Como determina a conjugação dos Art.ºs 128.º do CPenal e 71.º e ss. do CPPenal, a indemnização atribuída no âmbito do processo penal tem a natureza de indemnização civil de perdas e danos, obedecendo a sua determinação e pressupostos aos decorrentes do estatuído na legislação civil. Daí que, para a conformação jurídica da obrigação de indemnização se deva ter aqui reproduzido, com as necessárias integrações normativas, tudo o que foi materialmente descrito no conteúdo da responsabilidade criminal.
Como se constata da matéria provada, não veio a comprovar-se a factualidade em que assentava a responsabilidade criminal da arguida.
Pergunta-se se não sendo a arguida responsável criminalmente, inexiste o pressuposto do pedido de indemnização, pois que este, por força do princípio da adesão, constante do Art.º 71.º do CPPenal, só poderia fundar-se na prática de um crime.
Isso não é exactamente assim, pois “a sentença, ainda que absolutória, condena o arguido em indemnização civil sempre que o pedido respectivo vier a revelar-se fundado (…)” – cfr. Art.º 377.º/1 do CPPenal.
A jurisprudência tem precisado este preceito legal, tendo o STJ no seu Ac. n.º 7/99 de 17/6, em pleno das secções criminais, determinado que “se em processo penal for deduzido pedido cível, tendo o mesmo por fundamento um facto ilícito criminal, verificando-se o caso previsto no artigo 377.º, n.º 1, do CPP, ou seja, a absolvição do arguido, este só poderá ser condenado em indemnização civil, se o pedido se fundar em responsabilidade extracontratual ou aquiliana, com exclusão da responsabilidade civil contratual” – assim, em DR Iª-A Série, de 3/8/1999 (Ac. de uniformização de jurisprudência). Assim já tinha decidido o mesmo STJ em Ac. de 10/12/1996, in CJ STJ, t3, pp. 202.

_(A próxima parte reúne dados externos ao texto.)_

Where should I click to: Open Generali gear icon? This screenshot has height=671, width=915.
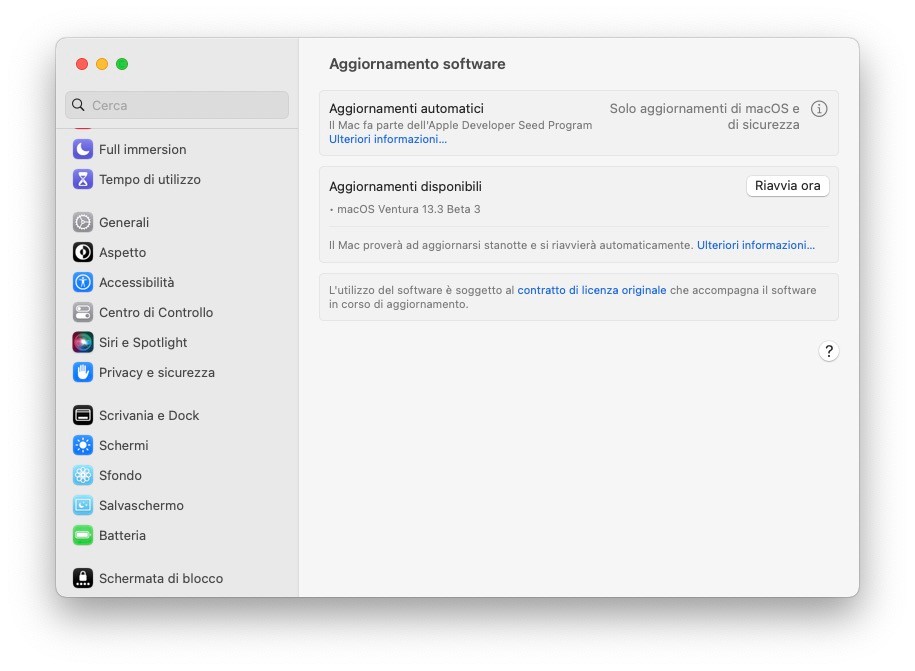(82, 222)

E, com o mesmo STJ, em jurisprudência mais recente, se tem de dizer que só é possível a condenação em indemnização civil, nos termos do art. 377.º, n.º 1, do CPP, se os factos integrantes do objecto do processo na sua vertente estritamente penal e simultaneamente constitutivos da causa de pedir do pedido de indemnização civil estão provados, sendo que não pode a condenação ter por base factos diferentes dos imputados, e, de entre estes, os factos provados – embora insuficientes para a condenação pelo crime, determinando a absolvição deste – têm de se mostrar suficientes ao preenchimento dos pressupostos da responsabilidade civil extra-contratual, única que, por força do princípio da adesão, pode estar em causa no processo penal (art. 71.º do CPP) – assim, Ac. do STJ de 21/11/2000, proc. n.º 1776/2000-3ª, SASTJ, n.º 45, pp. 63.

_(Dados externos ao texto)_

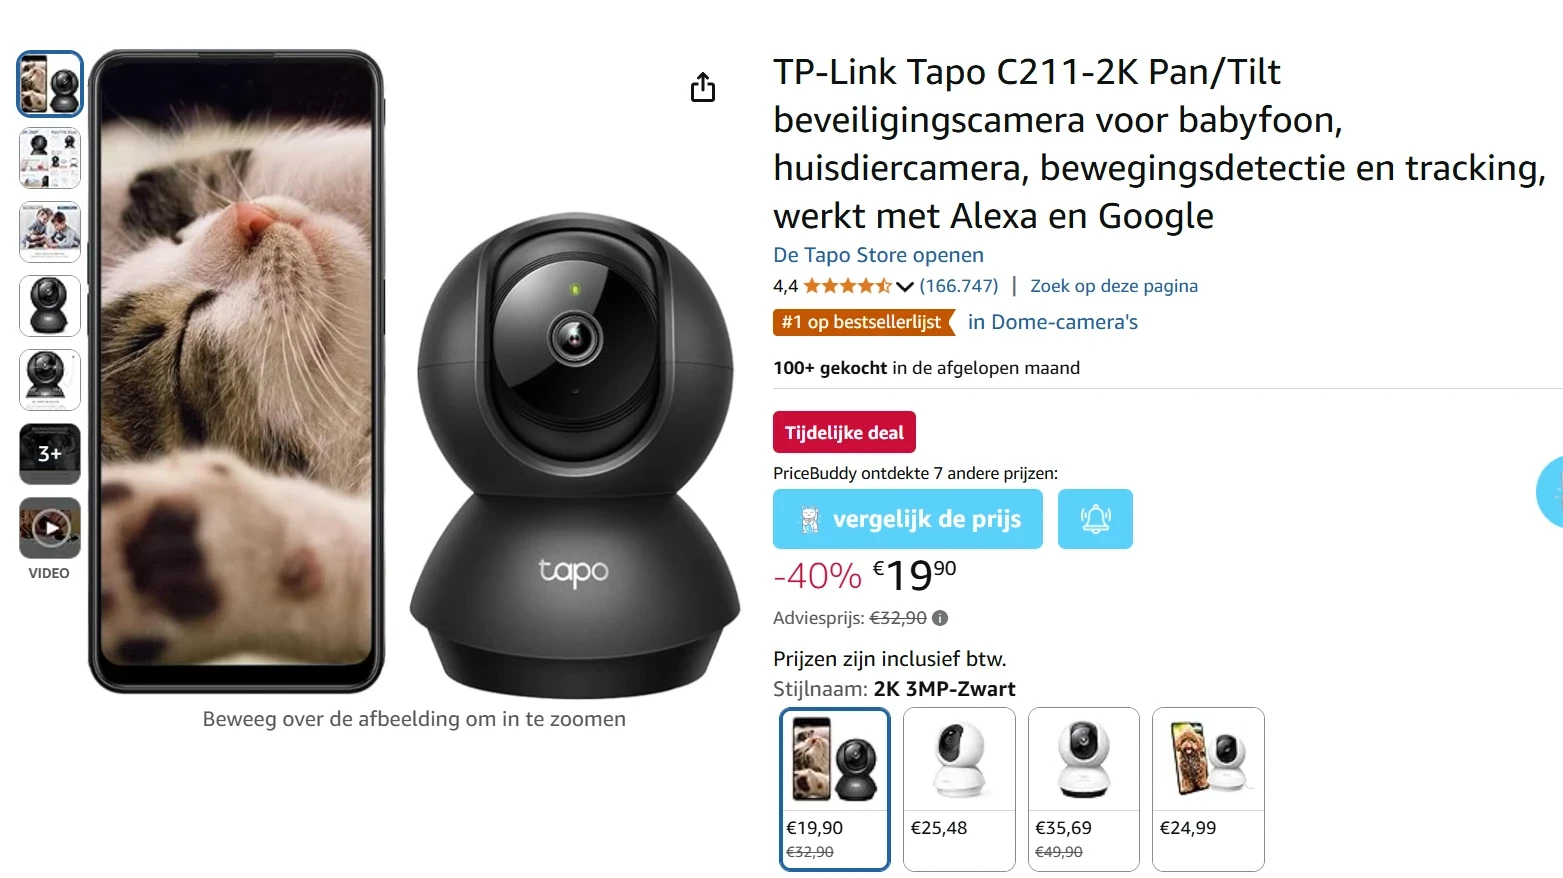
Task: Choose the €35,69 camera style option
Action: [1084, 789]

Na presente situação fica claro que à aqui arguida não é imputável qualquer ilícito de cariz criminal ou civil. Assim, e sem mais considerações porque desnecessárias, impunha-se também a absolvição da arguida do pedido de indemnização que também lhe foi deduzido.
Em face de tudo o exposto, não se verificaram quaisquer dos fundamentos invocados, improcedendo todos eles. Pelo que se mantém a decisão absolutória recorrida.

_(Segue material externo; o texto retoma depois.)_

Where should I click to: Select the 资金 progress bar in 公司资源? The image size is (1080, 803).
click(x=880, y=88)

IV.–DECISÃO Pelo exposto acordam os juízes desta Relação em julgar totalmente improcedente o recurso interposto pelo assistente, VM…, confirmando-se a sentença absolutória da arguida, AA…, aqui impugnado, na sua globalidade.
Fixa-se a taxa de justiça devida pelo recorrente em 4 (quatro) UC’s.
Notifique-se.
Processado por computador e revisto pelo primeiro signatário (cfr. Art.º 94.º, n.º 2, do CPPenal).